▶ Task requirements:
Can you output the lines from the one containing "1218x612 pixels. At" through the one containing "point(155,807)" as a JSON list of strings, one string per line and no blank lines?

-- Start of Material for the task --

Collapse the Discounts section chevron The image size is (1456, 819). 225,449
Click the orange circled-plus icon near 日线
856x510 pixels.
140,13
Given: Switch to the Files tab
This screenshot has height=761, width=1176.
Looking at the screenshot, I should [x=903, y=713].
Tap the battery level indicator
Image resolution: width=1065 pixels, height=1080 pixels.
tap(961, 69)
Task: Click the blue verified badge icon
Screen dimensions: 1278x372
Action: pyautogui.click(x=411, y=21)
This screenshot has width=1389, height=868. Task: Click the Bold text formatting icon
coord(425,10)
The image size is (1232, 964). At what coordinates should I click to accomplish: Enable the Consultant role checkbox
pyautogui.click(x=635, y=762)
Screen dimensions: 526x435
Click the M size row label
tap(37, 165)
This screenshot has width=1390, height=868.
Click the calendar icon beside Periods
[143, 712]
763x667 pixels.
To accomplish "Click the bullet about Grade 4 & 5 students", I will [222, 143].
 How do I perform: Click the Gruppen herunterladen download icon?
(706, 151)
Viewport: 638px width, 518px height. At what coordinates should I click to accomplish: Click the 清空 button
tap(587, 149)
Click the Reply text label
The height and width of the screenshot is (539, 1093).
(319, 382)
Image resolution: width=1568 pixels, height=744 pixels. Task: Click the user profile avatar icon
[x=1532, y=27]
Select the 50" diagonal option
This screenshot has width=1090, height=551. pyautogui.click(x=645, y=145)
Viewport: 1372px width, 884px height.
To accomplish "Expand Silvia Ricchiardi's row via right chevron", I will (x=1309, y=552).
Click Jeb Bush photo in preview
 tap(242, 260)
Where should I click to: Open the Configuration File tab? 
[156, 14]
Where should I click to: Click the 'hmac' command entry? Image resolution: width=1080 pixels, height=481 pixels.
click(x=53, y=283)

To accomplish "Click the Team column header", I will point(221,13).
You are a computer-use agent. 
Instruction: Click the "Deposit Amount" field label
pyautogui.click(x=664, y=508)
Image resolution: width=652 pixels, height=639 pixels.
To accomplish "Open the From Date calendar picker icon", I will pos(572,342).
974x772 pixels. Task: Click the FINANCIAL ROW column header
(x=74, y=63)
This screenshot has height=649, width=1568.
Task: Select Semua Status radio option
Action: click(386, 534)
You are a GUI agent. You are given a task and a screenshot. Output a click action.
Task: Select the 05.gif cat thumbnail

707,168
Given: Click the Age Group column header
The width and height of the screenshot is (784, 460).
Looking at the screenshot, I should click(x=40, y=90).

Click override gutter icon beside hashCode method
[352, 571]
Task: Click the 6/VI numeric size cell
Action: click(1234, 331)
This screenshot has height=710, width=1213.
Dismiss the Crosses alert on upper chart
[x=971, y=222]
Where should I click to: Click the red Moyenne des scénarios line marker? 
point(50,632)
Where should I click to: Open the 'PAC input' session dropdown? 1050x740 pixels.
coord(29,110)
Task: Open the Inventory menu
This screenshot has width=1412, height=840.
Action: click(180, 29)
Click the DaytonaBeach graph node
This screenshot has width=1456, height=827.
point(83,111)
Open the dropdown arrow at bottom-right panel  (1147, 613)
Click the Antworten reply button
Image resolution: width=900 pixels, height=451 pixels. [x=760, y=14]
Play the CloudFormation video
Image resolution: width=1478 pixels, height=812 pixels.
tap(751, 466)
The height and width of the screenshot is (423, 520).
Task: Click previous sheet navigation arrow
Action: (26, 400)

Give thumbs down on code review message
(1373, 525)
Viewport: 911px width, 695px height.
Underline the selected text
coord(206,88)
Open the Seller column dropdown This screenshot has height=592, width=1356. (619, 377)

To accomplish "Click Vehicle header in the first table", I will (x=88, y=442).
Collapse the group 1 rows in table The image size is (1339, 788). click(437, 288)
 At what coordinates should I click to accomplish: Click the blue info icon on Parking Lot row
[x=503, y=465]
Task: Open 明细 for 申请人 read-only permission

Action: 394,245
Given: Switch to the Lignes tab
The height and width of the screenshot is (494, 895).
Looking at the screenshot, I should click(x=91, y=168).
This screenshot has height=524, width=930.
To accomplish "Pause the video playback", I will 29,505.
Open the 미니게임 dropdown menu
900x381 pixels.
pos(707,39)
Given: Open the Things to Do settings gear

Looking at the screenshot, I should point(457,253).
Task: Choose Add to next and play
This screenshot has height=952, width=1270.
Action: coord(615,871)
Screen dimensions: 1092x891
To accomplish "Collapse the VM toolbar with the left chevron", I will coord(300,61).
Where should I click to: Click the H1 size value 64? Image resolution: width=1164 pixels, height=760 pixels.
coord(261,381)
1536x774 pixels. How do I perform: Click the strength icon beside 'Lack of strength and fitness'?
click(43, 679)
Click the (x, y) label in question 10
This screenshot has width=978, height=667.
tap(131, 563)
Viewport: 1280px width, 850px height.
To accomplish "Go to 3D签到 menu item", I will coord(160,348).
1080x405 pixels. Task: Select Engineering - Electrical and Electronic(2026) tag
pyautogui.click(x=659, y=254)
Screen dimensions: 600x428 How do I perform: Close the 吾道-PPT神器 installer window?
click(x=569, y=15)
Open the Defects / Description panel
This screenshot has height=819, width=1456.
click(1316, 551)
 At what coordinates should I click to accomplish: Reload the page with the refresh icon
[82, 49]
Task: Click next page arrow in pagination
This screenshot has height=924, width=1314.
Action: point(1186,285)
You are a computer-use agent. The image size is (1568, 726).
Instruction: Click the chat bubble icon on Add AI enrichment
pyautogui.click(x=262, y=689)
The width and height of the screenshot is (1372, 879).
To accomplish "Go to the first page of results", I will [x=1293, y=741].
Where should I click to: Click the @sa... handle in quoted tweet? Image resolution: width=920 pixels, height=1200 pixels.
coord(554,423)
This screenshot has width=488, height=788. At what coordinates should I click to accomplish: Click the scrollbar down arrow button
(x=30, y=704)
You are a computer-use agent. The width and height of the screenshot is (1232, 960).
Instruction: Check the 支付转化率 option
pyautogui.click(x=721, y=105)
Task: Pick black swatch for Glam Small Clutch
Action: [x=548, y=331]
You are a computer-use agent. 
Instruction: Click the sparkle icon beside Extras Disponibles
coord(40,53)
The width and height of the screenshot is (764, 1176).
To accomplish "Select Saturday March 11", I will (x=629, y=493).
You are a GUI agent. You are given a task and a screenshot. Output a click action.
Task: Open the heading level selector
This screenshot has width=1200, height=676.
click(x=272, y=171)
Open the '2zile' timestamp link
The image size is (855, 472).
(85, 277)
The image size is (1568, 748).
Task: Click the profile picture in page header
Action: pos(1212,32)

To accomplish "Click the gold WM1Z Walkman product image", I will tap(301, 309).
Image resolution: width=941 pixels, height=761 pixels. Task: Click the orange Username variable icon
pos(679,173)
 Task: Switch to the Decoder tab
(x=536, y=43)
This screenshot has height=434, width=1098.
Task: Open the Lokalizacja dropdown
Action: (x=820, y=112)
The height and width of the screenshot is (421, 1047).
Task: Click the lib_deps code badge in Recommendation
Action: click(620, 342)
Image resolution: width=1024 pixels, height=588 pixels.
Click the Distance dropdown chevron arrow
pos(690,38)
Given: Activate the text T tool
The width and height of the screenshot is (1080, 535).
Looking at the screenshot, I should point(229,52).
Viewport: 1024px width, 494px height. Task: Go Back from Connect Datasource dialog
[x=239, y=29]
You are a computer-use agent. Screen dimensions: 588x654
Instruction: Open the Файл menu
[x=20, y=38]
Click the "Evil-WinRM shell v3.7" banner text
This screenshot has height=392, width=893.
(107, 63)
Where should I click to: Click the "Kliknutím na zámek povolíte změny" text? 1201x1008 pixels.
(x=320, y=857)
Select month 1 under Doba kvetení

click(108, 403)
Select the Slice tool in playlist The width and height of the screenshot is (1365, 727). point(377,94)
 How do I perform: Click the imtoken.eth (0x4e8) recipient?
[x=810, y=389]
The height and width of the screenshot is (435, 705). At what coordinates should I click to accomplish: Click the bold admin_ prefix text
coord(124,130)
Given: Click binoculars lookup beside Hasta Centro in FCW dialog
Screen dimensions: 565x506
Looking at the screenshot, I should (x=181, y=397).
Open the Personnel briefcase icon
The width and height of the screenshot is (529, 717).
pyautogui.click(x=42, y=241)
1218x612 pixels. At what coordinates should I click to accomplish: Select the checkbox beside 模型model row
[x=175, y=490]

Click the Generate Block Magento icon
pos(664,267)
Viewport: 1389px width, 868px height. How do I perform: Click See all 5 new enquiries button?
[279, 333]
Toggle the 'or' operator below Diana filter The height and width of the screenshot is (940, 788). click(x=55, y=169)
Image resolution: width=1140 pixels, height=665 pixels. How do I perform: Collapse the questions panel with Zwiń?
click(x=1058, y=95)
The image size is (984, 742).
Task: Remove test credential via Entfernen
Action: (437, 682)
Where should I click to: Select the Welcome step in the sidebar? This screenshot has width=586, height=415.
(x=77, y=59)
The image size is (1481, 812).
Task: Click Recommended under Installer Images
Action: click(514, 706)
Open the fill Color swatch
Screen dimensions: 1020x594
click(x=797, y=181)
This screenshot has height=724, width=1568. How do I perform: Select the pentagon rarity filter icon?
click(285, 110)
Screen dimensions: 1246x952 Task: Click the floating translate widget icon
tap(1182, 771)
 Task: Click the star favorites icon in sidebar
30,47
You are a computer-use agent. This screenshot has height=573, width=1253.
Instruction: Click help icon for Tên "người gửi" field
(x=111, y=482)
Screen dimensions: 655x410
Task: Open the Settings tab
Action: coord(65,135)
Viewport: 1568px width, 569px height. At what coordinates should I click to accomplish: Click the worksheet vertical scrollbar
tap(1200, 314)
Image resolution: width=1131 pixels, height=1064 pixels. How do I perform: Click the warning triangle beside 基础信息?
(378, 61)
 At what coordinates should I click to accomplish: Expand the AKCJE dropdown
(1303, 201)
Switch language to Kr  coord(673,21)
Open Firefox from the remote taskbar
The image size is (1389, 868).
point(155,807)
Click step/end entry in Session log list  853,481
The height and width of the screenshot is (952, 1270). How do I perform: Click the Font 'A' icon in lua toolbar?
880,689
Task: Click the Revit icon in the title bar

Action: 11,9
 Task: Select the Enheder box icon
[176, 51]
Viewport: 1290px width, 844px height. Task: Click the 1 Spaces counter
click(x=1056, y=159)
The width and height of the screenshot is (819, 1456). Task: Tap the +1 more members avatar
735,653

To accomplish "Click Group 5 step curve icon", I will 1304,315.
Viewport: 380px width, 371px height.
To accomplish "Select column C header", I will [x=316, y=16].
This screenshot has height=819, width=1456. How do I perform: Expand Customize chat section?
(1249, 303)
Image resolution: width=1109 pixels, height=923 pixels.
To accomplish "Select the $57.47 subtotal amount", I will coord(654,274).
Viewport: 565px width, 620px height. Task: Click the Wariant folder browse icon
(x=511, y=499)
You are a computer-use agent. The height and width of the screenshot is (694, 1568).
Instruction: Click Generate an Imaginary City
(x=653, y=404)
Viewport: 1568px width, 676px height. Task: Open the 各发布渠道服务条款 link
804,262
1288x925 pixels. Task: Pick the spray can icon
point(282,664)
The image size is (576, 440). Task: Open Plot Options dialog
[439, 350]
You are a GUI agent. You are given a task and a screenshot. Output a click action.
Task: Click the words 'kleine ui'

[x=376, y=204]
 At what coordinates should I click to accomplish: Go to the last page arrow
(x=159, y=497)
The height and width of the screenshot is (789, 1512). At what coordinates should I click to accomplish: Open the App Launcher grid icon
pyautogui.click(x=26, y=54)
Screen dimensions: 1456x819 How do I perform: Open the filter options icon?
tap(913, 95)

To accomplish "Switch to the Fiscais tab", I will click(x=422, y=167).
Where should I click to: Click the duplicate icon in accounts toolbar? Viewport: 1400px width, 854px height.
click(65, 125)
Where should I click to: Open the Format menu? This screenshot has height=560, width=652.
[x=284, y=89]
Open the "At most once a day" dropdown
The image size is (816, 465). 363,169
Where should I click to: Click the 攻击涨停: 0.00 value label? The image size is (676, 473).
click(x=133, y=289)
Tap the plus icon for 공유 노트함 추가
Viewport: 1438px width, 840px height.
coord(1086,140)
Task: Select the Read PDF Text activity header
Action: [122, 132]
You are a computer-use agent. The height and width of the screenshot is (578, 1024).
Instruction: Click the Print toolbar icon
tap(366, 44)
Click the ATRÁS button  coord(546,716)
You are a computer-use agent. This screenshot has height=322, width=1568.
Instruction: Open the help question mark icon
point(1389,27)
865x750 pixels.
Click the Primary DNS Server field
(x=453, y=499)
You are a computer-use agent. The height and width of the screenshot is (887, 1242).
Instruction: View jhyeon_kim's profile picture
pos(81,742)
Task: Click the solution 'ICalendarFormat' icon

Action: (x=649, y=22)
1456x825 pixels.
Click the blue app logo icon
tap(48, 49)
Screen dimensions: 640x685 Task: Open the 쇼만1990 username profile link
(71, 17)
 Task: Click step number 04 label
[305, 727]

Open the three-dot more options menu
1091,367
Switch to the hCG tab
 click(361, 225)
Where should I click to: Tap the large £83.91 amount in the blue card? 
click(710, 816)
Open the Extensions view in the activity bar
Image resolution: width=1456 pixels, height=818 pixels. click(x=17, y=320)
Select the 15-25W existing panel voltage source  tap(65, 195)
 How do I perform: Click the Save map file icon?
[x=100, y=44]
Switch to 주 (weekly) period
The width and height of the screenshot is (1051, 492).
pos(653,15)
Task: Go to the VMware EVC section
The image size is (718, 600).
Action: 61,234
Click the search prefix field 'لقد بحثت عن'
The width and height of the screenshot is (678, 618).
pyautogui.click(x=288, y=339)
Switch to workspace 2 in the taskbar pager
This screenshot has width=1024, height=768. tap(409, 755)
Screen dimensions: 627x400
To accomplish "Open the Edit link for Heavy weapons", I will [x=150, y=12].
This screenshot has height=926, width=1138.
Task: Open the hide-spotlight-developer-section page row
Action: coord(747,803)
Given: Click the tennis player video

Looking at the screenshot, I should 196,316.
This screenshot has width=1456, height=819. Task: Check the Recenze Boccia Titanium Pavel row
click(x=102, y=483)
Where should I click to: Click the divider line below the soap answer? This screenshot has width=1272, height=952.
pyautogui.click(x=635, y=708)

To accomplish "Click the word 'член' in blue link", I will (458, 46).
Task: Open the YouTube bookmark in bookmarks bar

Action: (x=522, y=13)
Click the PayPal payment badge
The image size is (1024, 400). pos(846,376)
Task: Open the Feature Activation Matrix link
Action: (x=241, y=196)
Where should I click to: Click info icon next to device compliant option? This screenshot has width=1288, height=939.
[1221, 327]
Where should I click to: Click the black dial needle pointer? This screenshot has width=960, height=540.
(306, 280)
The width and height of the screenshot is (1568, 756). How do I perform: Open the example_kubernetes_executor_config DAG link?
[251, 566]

-- End of Material for the task --

▶ The reply:
[
  "1218x612 pixels. At what coordinates should I click to accomplish: Select the checkbox beside 模型model row",
  "[x=175, y=490]",
  "Click the Generate Block Magento icon",
  "pos(664,267)",
  "Viewport: 1389px width, 868px height. How do I perform: Click See all 5 new enquiries button?",
  "[279, 333]",
  "Toggle the 'or' operator below Diana filter The height and width of the screenshot is (940, 788). click(x=55, y=169)",
  "Image resolution: width=1140 pixels, height=665 pixels. How do I perform: Collapse the questions panel with Zwiń?",
  "click(x=1058, y=95)",
  "The image size is (984, 742).",
  "Task: Remove test credential via Entfernen",
  "Action: (437, 682)",
  "Where should I click to: Select the Welcome step in the sidebar? This screenshot has width=586, height=415.",
  "(x=77, y=59)",
  "The image size is (1481, 812).",
  "Task: Click Recommended under Installer Images",
  "Action: click(514, 706)",
  "Open the fill Color swatch",
  "Screen dimensions: 1020x594",
  "click(x=797, y=181)",
  "This screenshot has height=724, width=1568. How do I perform: Select the pentagon rarity filter icon?",
  "click(285, 110)",
  "Screen dimensions: 1246x952 Task: Click the floating translate widget icon",
  "tap(1182, 771)",
  " Task: Click the star favorites icon in sidebar",
  "30,47",
  "You are a computer-use agent. This screenshot has height=573, width=1253.",
  "Instruction: Click help icon for Tên \"người gửi\" field",
  "(x=111, y=482)",
  "Screen dimensions: 655x410",
  "Task: Open the Settings tab",
  "Action: coord(65,135)",
  "Viewport: 1568px width, 569px height. At what coordinates should I click to accomplish: Click the worksheet vertical scrollbar",
  "tap(1200, 314)",
  "Image resolution: width=1131 pixels, height=1064 pixels. How do I perform: Click the warning triangle beside 基础信息?",
  "(378, 61)",
  " At what coordinates should I click to accomplish: Expand the AKCJE dropdown",
  "(1303, 201)",
  "Switch language to Kr  coord(673,21)",
  "Open Firefox from the remote taskbar",
  "The image size is (1389, 868).",
  "point(155,807)"
]